Required work =>
Turn each line of the entries below into a string in a single JSON list, one string per line, skipping any blank lines.

— START Data supplied —

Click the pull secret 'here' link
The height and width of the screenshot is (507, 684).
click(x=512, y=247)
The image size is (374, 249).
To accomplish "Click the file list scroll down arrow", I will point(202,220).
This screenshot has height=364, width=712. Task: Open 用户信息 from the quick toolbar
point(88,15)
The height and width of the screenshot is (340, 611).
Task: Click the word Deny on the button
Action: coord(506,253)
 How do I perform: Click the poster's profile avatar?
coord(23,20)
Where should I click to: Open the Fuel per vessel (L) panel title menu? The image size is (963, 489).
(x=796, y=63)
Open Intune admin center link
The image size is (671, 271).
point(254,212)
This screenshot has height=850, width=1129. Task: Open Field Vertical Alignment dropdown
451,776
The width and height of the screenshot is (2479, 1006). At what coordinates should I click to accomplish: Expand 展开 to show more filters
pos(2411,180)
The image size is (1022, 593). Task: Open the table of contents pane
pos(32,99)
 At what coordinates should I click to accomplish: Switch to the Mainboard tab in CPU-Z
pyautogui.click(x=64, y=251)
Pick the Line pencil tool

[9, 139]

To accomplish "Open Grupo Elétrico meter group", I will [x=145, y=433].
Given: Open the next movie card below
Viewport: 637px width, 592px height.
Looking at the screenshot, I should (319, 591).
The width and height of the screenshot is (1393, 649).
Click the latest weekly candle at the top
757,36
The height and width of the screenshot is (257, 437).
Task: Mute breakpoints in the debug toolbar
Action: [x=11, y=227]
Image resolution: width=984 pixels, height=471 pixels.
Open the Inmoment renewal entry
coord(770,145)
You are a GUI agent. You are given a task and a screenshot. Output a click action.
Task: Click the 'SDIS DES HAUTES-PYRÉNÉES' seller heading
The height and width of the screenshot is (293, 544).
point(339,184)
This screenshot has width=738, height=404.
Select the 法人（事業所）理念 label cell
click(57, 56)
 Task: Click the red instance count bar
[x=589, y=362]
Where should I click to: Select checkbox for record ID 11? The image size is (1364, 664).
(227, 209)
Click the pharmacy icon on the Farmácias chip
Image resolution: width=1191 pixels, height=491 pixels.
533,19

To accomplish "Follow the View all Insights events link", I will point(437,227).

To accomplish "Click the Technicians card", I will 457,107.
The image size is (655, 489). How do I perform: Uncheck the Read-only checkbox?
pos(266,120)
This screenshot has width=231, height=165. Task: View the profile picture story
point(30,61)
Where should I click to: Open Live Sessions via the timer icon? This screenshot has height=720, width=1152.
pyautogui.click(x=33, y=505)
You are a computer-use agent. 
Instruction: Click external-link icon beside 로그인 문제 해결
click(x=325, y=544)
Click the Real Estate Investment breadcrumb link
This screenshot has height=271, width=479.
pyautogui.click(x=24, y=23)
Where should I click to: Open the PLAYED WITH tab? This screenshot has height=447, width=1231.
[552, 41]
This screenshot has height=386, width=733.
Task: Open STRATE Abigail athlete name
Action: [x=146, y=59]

— END Data supplied —

Reply to the exercise =>
[
  "Click the pull secret 'here' link",
  "The height and width of the screenshot is (507, 684).",
  "click(x=512, y=247)",
  "The image size is (374, 249).",
  "To accomplish \"Click the file list scroll down arrow\", I will point(202,220).",
  "This screenshot has height=364, width=712. Task: Open 用户信息 from the quick toolbar",
  "point(88,15)",
  "The height and width of the screenshot is (340, 611).",
  "Task: Click the word Deny on the button",
  "Action: coord(506,253)",
  " How do I perform: Click the poster's profile avatar?",
  "coord(23,20)",
  "Where should I click to: Open the Fuel per vessel (L) panel title menu? The image size is (963, 489).",
  "(x=796, y=63)",
  "Open Intune admin center link",
  "The image size is (671, 271).",
  "point(254,212)",
  "This screenshot has height=850, width=1129. Task: Open Field Vertical Alignment dropdown",
  "451,776",
  "The width and height of the screenshot is (2479, 1006). At what coordinates should I click to accomplish: Expand 展开 to show more filters",
  "pos(2411,180)",
  "The image size is (1022, 593). Task: Open the table of contents pane",
  "pos(32,99)",
  " At what coordinates should I click to accomplish: Switch to the Mainboard tab in CPU-Z",
  "pyautogui.click(x=64, y=251)",
  "Pick the Line pencil tool",
  "[9, 139]",
  "To accomplish \"Open Grupo Elétrico meter group\", I will [x=145, y=433].",
  "Given: Open the next movie card below",
  "Viewport: 637px width, 592px height.",
  "Looking at the screenshot, I should (319, 591).",
  "The width and height of the screenshot is (1393, 649).",
  "Click the latest weekly candle at the top",
  "757,36",
  "The height and width of the screenshot is (257, 437).",
  "Task: Mute breakpoints in the debug toolbar",
  "Action: [x=11, y=227]",
  "Image resolution: width=984 pixels, height=471 pixels.",
  "Open the Inmoment renewal entry",
  "coord(770,145)",
  "You are a GUI agent. You are given a task and a screenshot. Output a click action.",
  "Task: Click the 'SDIS DES HAUTES-PYRÉNÉES' seller heading",
  "The height and width of the screenshot is (293, 544).",
  "point(339,184)",
  "This screenshot has width=738, height=404.",
  "Select the 法人（事業所）理念 label cell",
  "click(57, 56)",
  " Task: Click the red instance count bar",
  "[x=589, y=362]",
  "Where should I click to: Select checkbox for record ID 11? The image size is (1364, 664).",
  "(227, 209)",
  "Click the pharmacy icon on the Farmácias chip",
  "Image resolution: width=1191 pixels, height=491 pixels.",
  "533,19",
  "To accomplish \"Follow the View all Insights events link\", I will point(437,227).",
  "To accomplish \"Click the Technicians card\", I will 457,107.",
  "The image size is (655, 489). How do I perform: Uncheck the Read-only checkbox?",
  "pos(266,120)",
  "This screenshot has width=231, height=165. Task: View the profile picture story",
  "point(30,61)",
  "Where should I click to: Open Live Sessions via the timer icon? This screenshot has height=720, width=1152.",
  "pyautogui.click(x=33, y=505)",
  "You are a computer-use agent. ",
  "Instruction: Click external-link icon beside 로그인 문제 해결",
  "click(x=325, y=544)",
  "Click the Real Estate Investment breadcrumb link",
  "This screenshot has height=271, width=479.",
  "pyautogui.click(x=24, y=23)",
  "Where should I click to: Open the PLAYED WITH tab? This screenshot has height=447, width=1231.",
  "[552, 41]",
  "This screenshot has height=386, width=733.",
  "Task: Open STRATE Abigail athlete name",
  "Action: [x=146, y=59]"
]